In a legacy CAD environment, version control can feel like chaos. Files live on servers, emails multiply, and it’s often not clear which version is the right one. With Onshape, FJS has replaced that confusion with real-time, cloud-native collaboration. Onshape’s branching and merging workflows allow multiple engineers to iterate the same designs simultaneously, experimenting on options without fear of disrupting each other's work.

Onshape GUI showing a drawing of a design by Future Joinery Systems.

As ideas on different branches mature and become viable, they can be selectively merged back into the main design branch. This enables fair collaboration and ensures that the best design ideas win.
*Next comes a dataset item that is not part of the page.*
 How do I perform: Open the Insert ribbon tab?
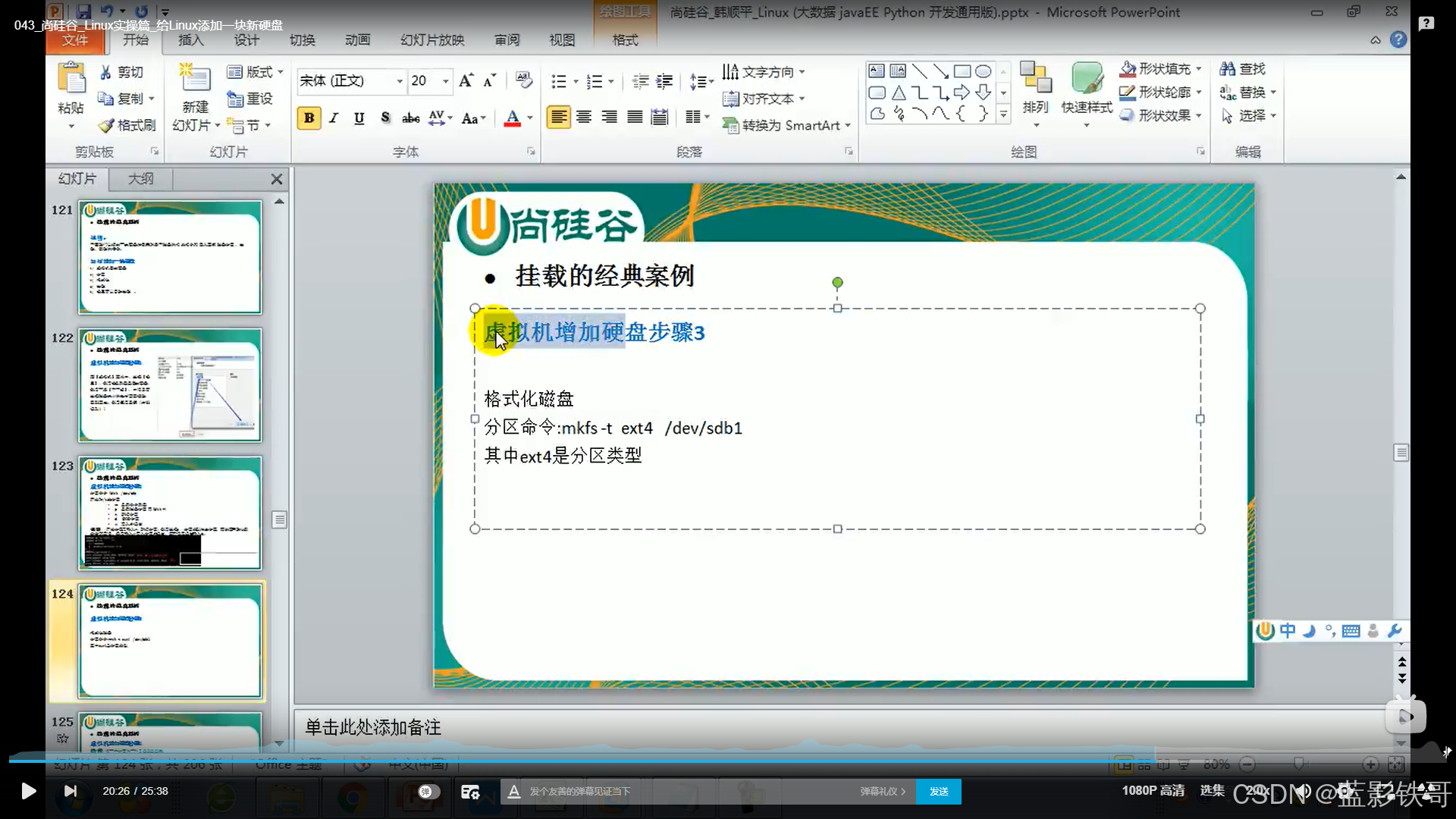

“The ability to branch and merge designs, to see every change and roll back instantly, it’s second nature now,” says Stiles. “We can send a link to anyone, and they’re in the model immediately. No installs, no exports.”
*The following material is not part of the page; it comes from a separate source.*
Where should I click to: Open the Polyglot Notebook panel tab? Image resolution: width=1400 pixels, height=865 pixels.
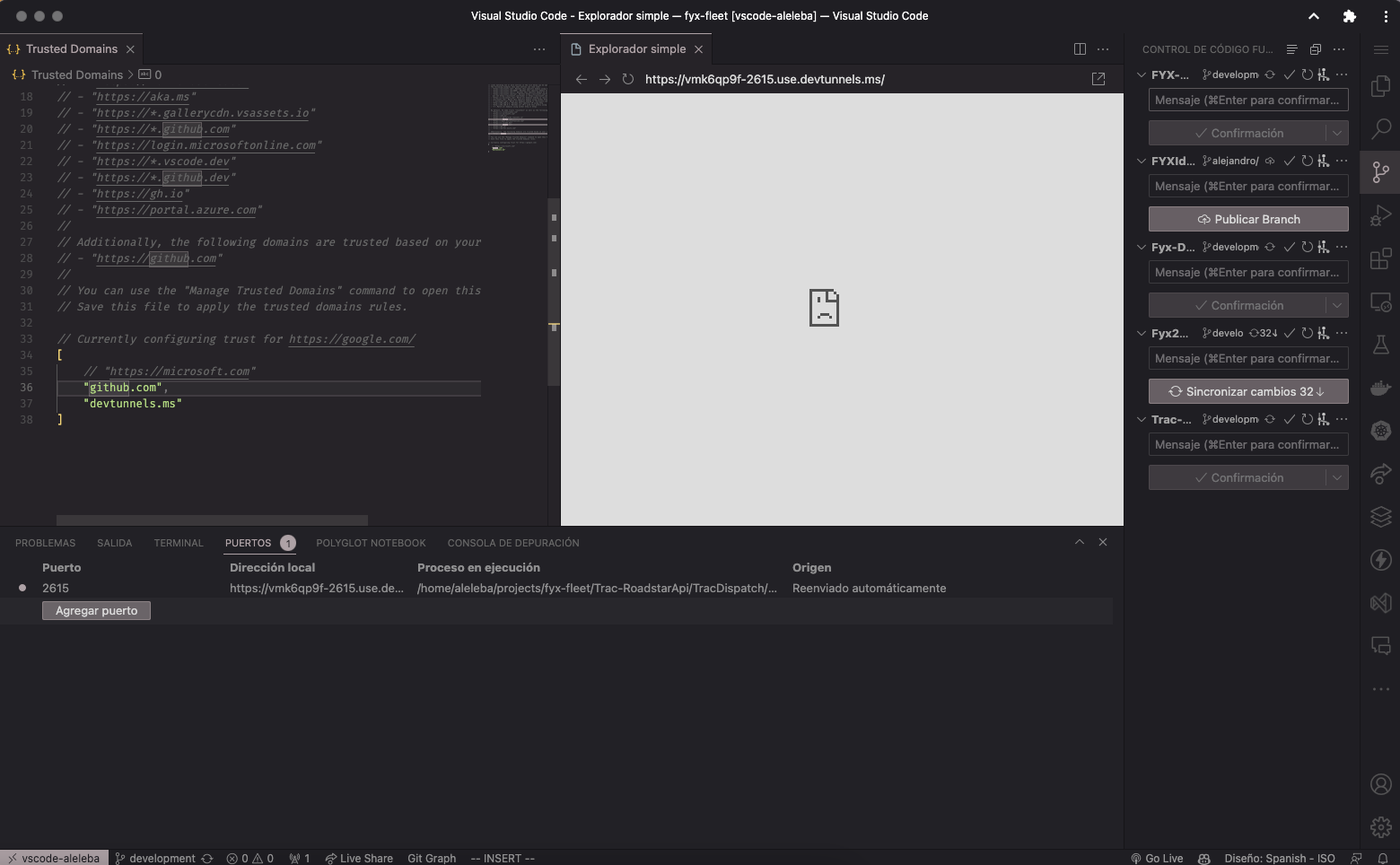pyautogui.click(x=371, y=542)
That accessibility has helped FJS grow its distributed manufacturing network. Fabricators across the UK can download the exact files they need and start machining immediately, knowing they’re working from the same data as the architect and the installer.

Because external systems can’t always handle the complexity of joinery-level geometry, FJS uses Onshape to manage multiple levels of detail. Simplified versions feed back into architectural models for coordination and pricing, while the high-resolution data stays in Onshape for fabrication.

“We can hold on to the manufacturing intelligence until the design is approved,” says Stiles. “Once the client signs off, it’s ready to machine.”

The Result: Designing Bespoke Joinery at Scale

Future Joinery Systems isn’t just building beautiful staircases and kitchens; they’re redefining how digital fabrication fits into architecture. Their Onshape-based workflow allows mass customization at scale: every project is unique, yet every component is governed by the same data structure.

“It’s about making the bespoke repeatable,” says Parsons. “If it can be made with a CNC machine, we can model it in Onshape, configure it, and manufacture it.”

Image showing a kitchen designed by Future Joinery Systems.

Their approach has already earned recognition in the UK design community. Machined directly from Onshape data, their Brockeridge Staircase won the interiors category in the 2020 Wood Awards, which “recognises, encourages and promotes outstanding wood design, craftsmanship and installation.”

But for the founders, the bigger success is philosophical. “We came from architecture, not engineering,” says Stiles. “We just wanted a better way to get from idea to reality. Onshape gave us the foundation to make that possible.”